Cocoa Tea died from a cardiac arrest on 11 March 2025, at the age of 65.

==Discography==
===Albums===
- Weh Dem A Go Do...Can't Stop Cocoa Tea (1984), Volcano
- I Lost My Sonia (1985), Volcano
- Settle Down (1985), Corner Stone
- Mr. Coco Tea (1985), Corner Stone
- Sweet Sweet Coco Tea (1985), Blue Mountain
- The Marshall (1985), Jammy's
- Cocoa Tea (1986), Jimpy's
- Come Again (1987), Jammy's
- Rikers Island (1991), VP
- Rocking Dolly (1991), RAS
- Authorized (1991), Greensleeves
- Kingston Hot (1992), RAS
- I Am the Toughest (1992), VP
- Weh Dem A Go Do - Can't Stop Cocoa Tea (1992), VP
- One Up (1993), Greensleeves
- Good Life (1994), VP
- Sweet Love (1994), VP
- Tune In (1994), Greensleeves
- Can't Live So (1994), Shanachie
- Come Love Me (1995), VP
- Israel's King (1996), VP
- Holy Mount Zion (1997), Motown
- One Way (1998), VP
- Unforgettable (2000), Roaring Lion
- Feel the Power (2001), VP
- Tek Weh Yuh Gal (2004), Kings of Kings
- Save Us Oh Jah (2006), VP
- Biological Warfare (2007), Minor7Flat5
- Yes We Can (2009), Roaring Lion
- In a Di Red (2012), VP
- Sunset in Negril (2014), Roaring Lion

===Split albums===
- Corner Stone Presents Clash Of The 80's (1986), Corner Stone - Cocoa Tea & Barrington Levy
- Clash (1985), Hawkeye - Tenor Saw & Cocoa Tea
- Showdown Vol 8 (1986), Hitbound - Frankie Paul & Cocoa Tea
- Another One for the Road (1991), Greensleeves - Home T, Cocoa Tea, and Cutty Ranks
- Holding On (1991), VP - Cocoa Tea, Shabba Ranks, and Home T, a.k.a.
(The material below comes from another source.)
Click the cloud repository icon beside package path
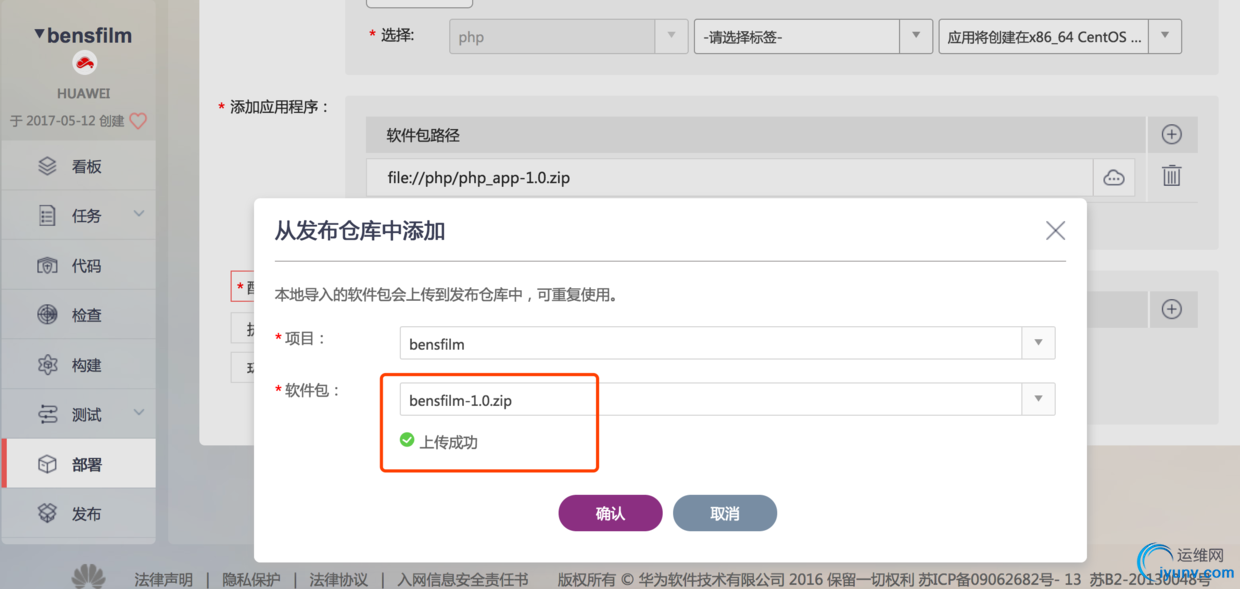This screenshot has height=589, width=1240. 1113,178
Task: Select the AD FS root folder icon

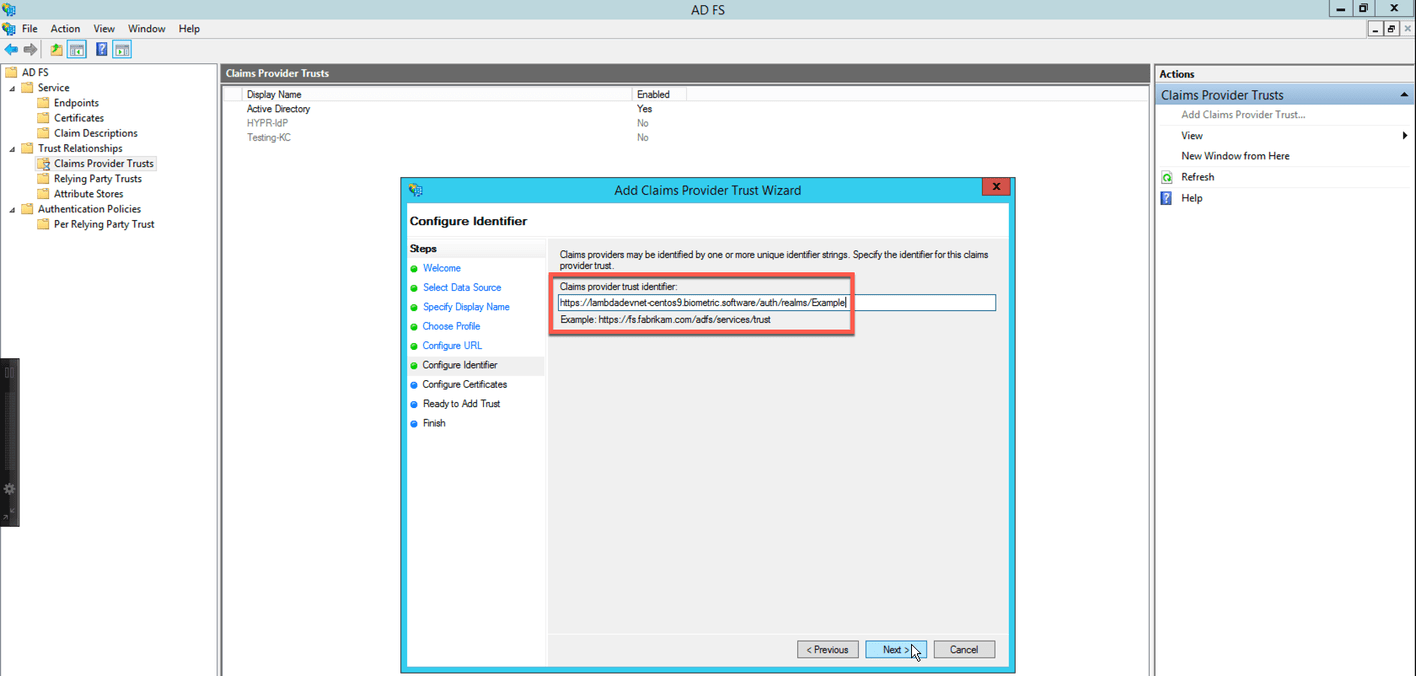Action: pyautogui.click(x=12, y=71)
Pirate's Anthem
- Sanchez Meets Cocoa Tea (1993), Jet Star - with Sanchez
- Legit (1993), Shananchie - Cocoa Tea, Freddie McGregor, and Dennis Brown
- Israel Vibration Meets Cocoa Tea (1999), Cactus
- Another One For The Road (Greensleeves 30th Anniversary Edition) (2007), Greensleeves - Home T, Cocoa Tea, and Cutty Ranks

===Compilation albums===
- 20 Tracks of Cocoa Tea (1991), Sonic Sounds
- RAS Portraits (1997), RAS.
- In His Early Days (1998), Corner Stone
- Best Of (1999), Socadisc
- Reggae Legends Vol 3 (1999), Artists Only
- Kings of Reggae (2002), Nocturne
- Live in Jamaica (2002), Sankofa
- Reggae Anthology: The Sweet Sound of Cocoa Tea (2008), 17 North Parade
- Reggae Legends (2009), 17 North Parade
- The Best of Cocoa Tea (2012), Jammy's
- Music is Our Business (2019), VP

==In popular culture==
His song "We Do The Killing" was sampled in the Pendulum song "Set Me On Fire", which is included on their album Immersion
This specific version of his song was a clash version, the lyrics rewritten specifically to address disrespect.